Robert shook his head. “You decide.”
“I want to call him after our father. James.”
Robert flinched. “Your father, you mean,” he said after a moment, though immediately he regretted bringing up the subject at such a time.
But Martha looked at him steadily. “I meant what I said. Our father. I never paid attention to what Ma said about Uncle Charlie. She was just-well. She was being Ma. Fighting to the last.”
Robert wasn’t so sure. He had put his mother’s last words to him up on a high shelf that he never visited. But maybe he would let Martha do the visiting for him.
“Let’s call him Jimmy to start with,” she said. “James is awful serious for a boy.”
Robert had another, dim memory of the name Jimmy carved on one of the wooden crosses that marked the graves of his dead brothers and sisters in the Black Swamp.

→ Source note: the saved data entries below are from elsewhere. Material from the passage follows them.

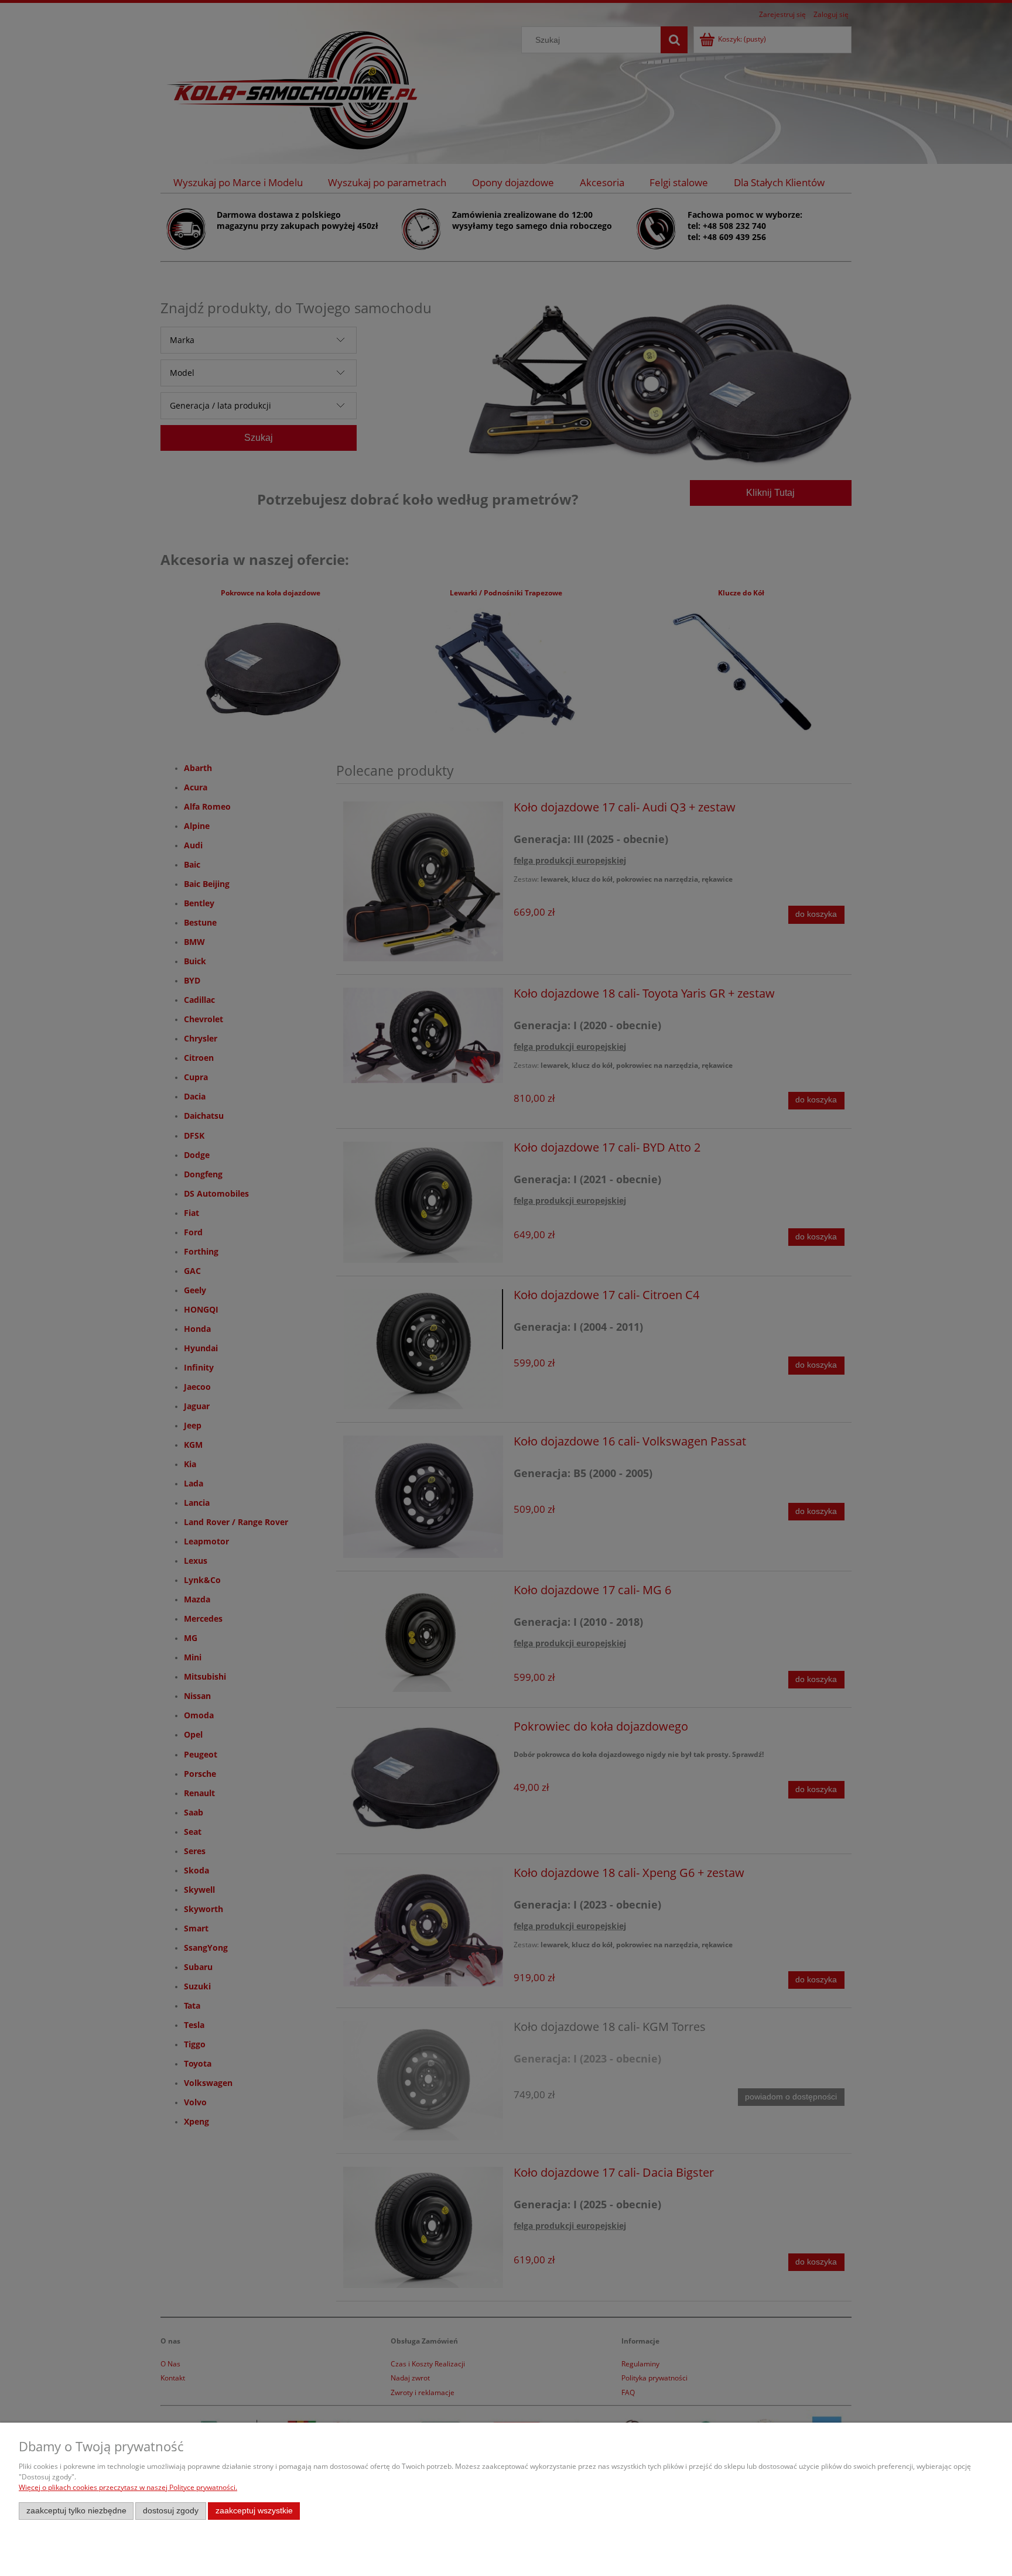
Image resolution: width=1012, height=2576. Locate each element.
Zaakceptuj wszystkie (254, 2510)
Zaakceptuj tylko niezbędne (76, 2510)
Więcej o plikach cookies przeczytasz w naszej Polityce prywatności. (128, 2487)
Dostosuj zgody (171, 2510)
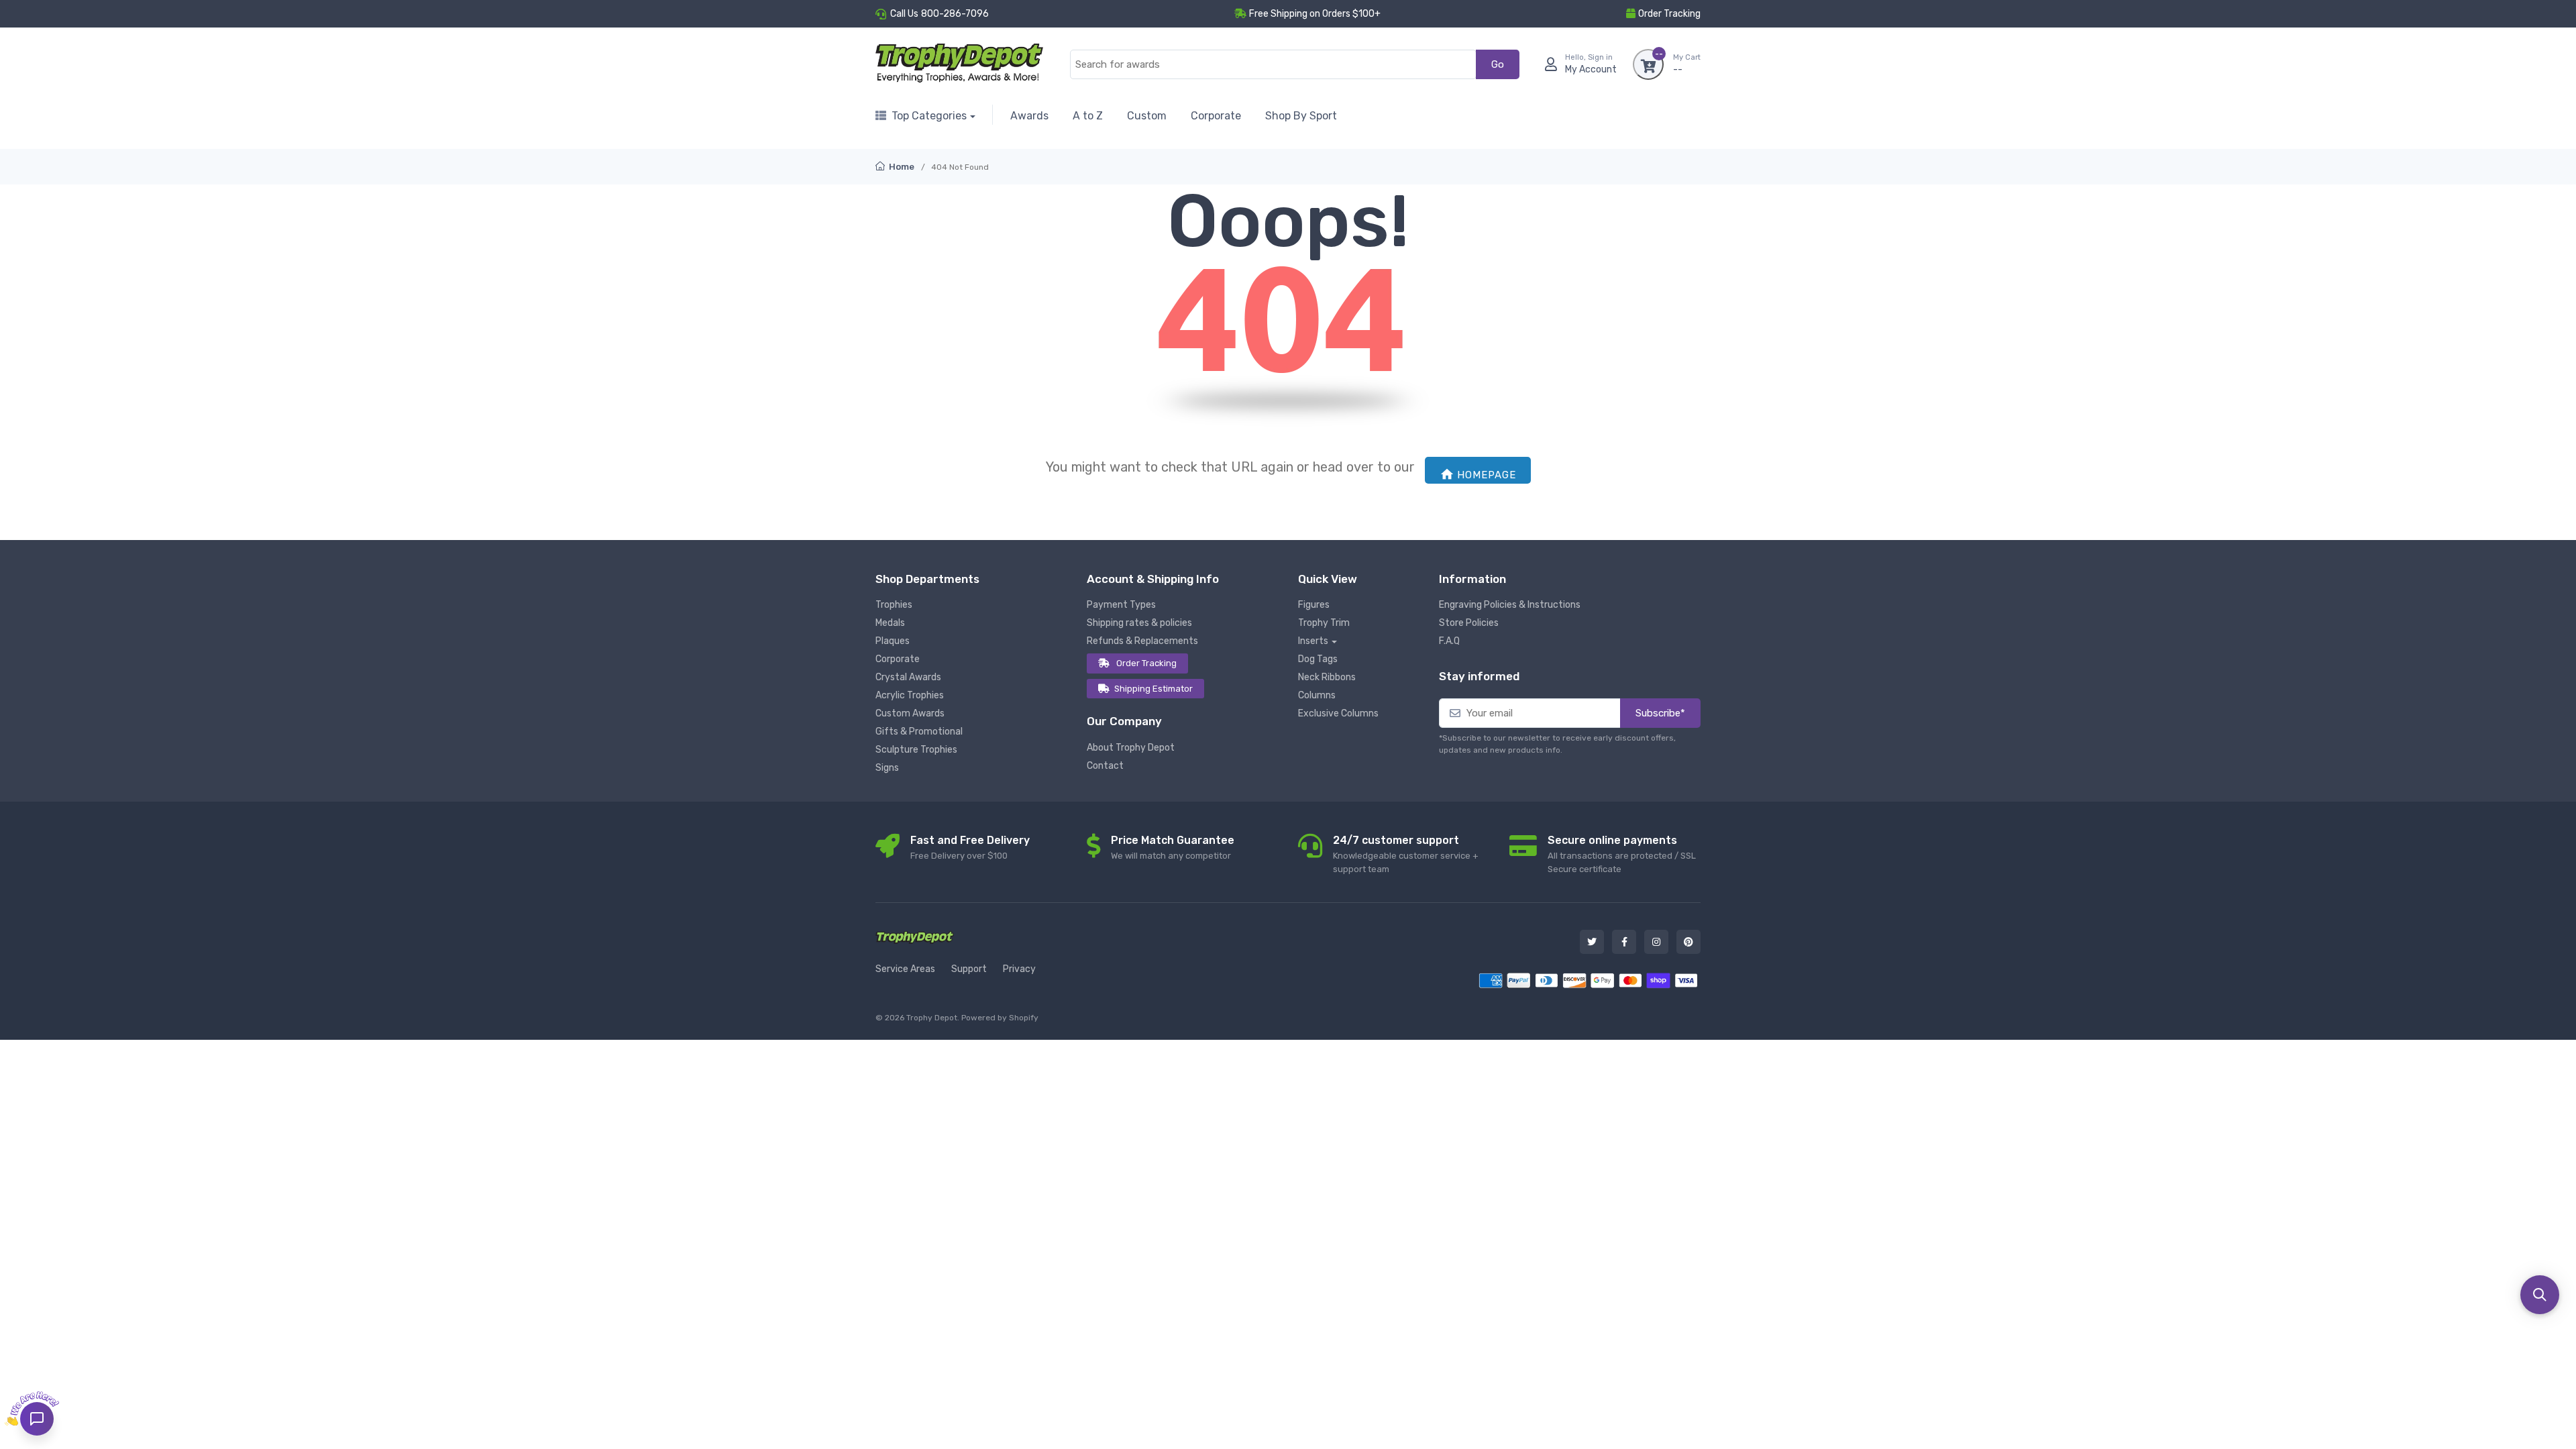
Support (969, 969)
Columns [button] (1317, 695)
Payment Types (1121, 604)
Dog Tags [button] (1318, 659)
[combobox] (1273, 65)
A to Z (1088, 115)
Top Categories (929, 115)
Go (1497, 64)
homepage (1486, 475)
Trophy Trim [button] (1324, 623)
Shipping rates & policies (1139, 623)
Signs (887, 767)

When his mother was drunk she had shouted at God and the swamp fever for taking her oldest boy. Maybe a new Jimmy was some kind of an answer to that loss.
The red face let out a sudden cry. Robert reared back like the gray would when it saw a snake, but Martha pulled open her dress and put him on her breast. Robert looked away. “You want anything?”
“Some bread soaked in a little milk would be nice-I’m starving! And a towel to wrap around Jimmy for a diaper.”
Robert went down to the restaurant and ordered food for Martha and himself, and asked about towels. These were unfamiliar domestic arrangements to him, and he found himself thinking about his bedroll, about the gray in the stables, about the camps surrounding Murphys and the fires the miners would soon be sitting around, eating tack and hard biscuits and smoking cigars. Would he ever join such campfires again? He could not imagine Martha sitting by one with a baby in her arms or, later, a child playing at her feet. But then, he had never imagined her coping with the rough life on board a ship going around South America.